DATA:
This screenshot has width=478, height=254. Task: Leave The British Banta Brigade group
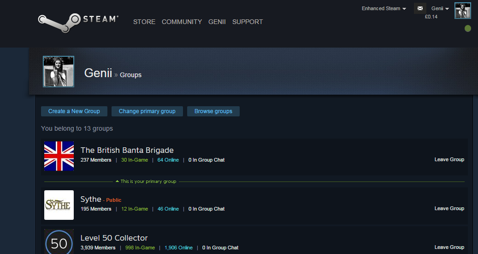coord(449,159)

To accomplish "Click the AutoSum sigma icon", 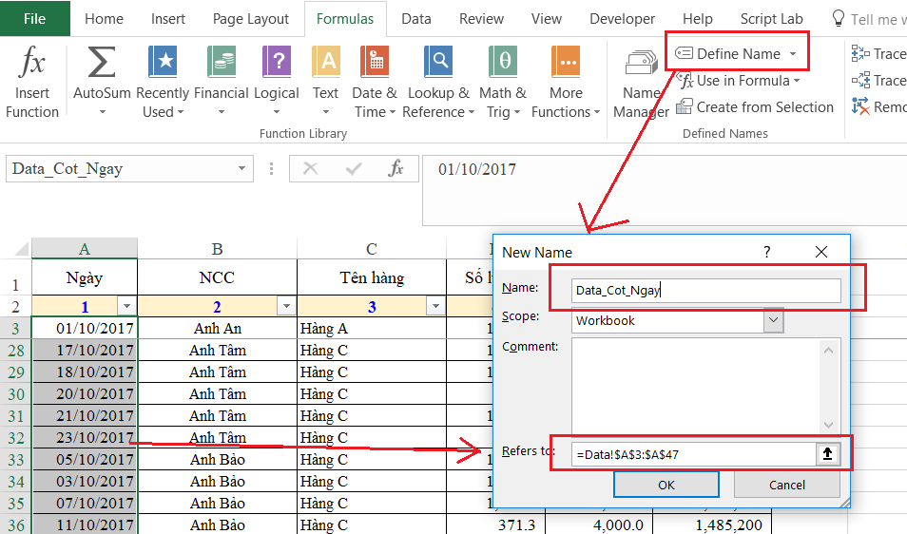I will 102,65.
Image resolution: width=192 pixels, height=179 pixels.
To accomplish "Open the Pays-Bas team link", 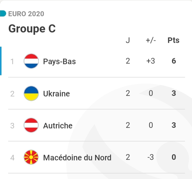I will [59, 62].
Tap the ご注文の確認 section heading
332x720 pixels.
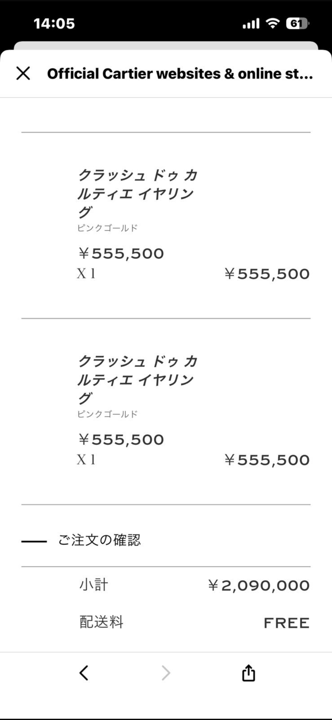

TASK GOAL: Pull out each row above that contains the string "height". Matching is case-sensitive.

FINAL RESULT:
This screenshot has width=478, height=254. Task: Leave The British Banta Brigade group
Image resolution: width=192 pixels, height=179 pixels.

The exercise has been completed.